La política urbanística constituye una fuente de corrupción en muchos países. En este texto se define en qué consiste la corrupción asociada al urbanismo y se analiza por qué la actividad urbanística ha dado lugar con tanta frecuencia a problemas de corrupción, prestando una atención especial al caso español donde este tipo de corrupción ha tenido una gran incidencia durante los años del boom inmobiliario (1995-2007).

Palabras clave

Corrupción, mecanismos de control, incentivos, urbanismo, relaciones intergubernamentales.

 

 Urban corruption

Abstract

Urban planning has often been an important source of corruption in many countries.
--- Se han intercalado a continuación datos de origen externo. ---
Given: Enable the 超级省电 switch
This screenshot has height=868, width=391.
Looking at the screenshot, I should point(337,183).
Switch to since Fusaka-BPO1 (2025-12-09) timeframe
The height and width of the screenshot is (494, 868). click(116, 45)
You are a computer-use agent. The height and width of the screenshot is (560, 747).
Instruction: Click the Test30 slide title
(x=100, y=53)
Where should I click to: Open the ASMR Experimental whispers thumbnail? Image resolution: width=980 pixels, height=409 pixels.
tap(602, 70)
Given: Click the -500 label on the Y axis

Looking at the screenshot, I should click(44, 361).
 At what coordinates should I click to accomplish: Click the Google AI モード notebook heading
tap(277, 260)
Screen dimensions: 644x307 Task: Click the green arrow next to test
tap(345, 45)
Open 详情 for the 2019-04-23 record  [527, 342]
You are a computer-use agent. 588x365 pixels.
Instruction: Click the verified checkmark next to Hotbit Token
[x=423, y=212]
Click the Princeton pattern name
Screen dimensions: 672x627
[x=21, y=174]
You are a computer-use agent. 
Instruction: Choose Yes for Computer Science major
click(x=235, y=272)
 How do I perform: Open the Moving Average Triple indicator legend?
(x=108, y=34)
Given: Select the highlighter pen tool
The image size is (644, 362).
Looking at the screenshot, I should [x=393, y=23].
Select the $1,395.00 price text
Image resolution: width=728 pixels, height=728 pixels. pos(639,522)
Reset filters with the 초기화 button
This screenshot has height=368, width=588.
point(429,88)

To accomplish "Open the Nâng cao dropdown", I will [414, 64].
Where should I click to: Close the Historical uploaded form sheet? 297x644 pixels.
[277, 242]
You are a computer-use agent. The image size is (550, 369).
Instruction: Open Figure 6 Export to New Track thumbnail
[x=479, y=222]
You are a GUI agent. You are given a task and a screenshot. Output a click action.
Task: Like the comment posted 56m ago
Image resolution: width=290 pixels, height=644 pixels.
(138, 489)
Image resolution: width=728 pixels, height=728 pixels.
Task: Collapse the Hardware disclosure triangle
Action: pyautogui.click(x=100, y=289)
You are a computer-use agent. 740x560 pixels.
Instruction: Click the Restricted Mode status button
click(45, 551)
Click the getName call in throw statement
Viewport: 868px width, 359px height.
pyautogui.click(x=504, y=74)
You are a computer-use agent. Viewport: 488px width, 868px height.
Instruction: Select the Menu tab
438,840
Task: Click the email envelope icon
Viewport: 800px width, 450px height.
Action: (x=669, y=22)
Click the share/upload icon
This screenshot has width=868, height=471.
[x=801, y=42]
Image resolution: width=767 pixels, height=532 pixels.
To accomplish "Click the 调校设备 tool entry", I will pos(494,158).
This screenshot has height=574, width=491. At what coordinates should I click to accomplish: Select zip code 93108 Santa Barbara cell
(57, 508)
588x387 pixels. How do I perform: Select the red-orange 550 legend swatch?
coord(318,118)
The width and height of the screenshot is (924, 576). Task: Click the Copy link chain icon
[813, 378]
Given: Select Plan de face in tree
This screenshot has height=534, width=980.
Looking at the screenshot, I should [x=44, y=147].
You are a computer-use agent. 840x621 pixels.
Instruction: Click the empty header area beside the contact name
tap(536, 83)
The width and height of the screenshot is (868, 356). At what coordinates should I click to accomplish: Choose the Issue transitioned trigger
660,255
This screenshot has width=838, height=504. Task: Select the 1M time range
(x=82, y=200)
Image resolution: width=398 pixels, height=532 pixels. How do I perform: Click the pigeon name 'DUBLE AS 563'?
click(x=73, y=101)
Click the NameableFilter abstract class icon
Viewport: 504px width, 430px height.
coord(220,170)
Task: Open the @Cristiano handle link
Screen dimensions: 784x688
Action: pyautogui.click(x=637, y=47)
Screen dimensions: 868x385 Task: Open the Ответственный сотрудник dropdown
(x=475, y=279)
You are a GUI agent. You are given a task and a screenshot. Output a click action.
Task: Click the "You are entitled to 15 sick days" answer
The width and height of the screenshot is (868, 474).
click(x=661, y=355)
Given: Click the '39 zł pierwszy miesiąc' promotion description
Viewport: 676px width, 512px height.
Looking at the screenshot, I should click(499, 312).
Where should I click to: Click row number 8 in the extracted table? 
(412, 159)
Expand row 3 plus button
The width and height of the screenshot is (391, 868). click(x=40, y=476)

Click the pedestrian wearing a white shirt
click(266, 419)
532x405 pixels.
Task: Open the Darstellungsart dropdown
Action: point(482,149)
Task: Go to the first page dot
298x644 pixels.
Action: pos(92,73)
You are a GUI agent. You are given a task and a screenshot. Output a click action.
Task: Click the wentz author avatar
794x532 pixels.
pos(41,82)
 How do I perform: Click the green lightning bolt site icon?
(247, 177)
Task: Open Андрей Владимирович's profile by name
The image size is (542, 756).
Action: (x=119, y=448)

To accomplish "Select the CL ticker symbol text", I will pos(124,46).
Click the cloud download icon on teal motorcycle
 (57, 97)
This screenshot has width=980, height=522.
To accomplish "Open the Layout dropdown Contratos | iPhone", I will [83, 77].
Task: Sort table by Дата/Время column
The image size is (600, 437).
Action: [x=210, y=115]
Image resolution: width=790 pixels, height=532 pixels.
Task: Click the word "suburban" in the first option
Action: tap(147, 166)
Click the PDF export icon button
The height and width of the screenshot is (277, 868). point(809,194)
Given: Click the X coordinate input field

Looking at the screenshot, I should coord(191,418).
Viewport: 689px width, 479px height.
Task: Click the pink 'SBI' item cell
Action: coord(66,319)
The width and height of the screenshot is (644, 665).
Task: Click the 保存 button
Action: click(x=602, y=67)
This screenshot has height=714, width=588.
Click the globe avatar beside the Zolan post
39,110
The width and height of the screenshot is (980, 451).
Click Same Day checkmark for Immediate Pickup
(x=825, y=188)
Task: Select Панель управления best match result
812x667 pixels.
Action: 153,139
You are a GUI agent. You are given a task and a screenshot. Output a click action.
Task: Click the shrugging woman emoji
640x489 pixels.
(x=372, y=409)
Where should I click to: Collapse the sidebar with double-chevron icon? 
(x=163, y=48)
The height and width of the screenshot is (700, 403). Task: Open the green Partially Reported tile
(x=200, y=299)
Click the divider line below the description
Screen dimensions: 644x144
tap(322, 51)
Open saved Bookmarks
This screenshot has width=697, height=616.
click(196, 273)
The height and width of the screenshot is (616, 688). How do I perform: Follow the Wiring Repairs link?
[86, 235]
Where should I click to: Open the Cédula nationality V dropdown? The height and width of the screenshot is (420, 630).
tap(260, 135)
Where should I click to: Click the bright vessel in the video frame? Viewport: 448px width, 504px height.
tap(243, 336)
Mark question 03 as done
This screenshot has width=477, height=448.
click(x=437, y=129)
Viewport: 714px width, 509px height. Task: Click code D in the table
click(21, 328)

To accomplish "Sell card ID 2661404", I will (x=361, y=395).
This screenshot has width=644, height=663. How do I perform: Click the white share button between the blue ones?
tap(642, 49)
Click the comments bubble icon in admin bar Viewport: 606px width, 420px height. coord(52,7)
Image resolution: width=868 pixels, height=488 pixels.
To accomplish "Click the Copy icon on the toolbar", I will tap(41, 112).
This contribution defines urban planning corruption and analyses why town-planning has produced so much corruption, paying special attention to the Spanish case where this kind of corruption has been very widespread during the years of the building boom (1995-2007).

Keywords

Corruption, accountability devices, incentives, urban planning, intergovernmental relations.

 

La corrupción consiste siempre en el uso abusivo que un agente hace del poder que le ha sido confiado con el objetivo de obtener algún tipo de ganancia fraudulenta directa o  indirecta, material o no, para sí mismo o para alguien cercano. En el caso concreto de la actividad urbanística, se trataría de que las decisiones que toma la autoridad competente en este terreno (clasificación del suelo como apto o  no apto para la urbanización y la edificación, calificación de los diferentes usos del suelo como residencial, industrial, agrícola, etc., permisos para la edificación, etc.) se pongan fundamentalmente al servicio de su exclusivo interés particular en lugar de al servicio del interés público de la comunidad en cuyo bienestar deben repercutir tales decisiones.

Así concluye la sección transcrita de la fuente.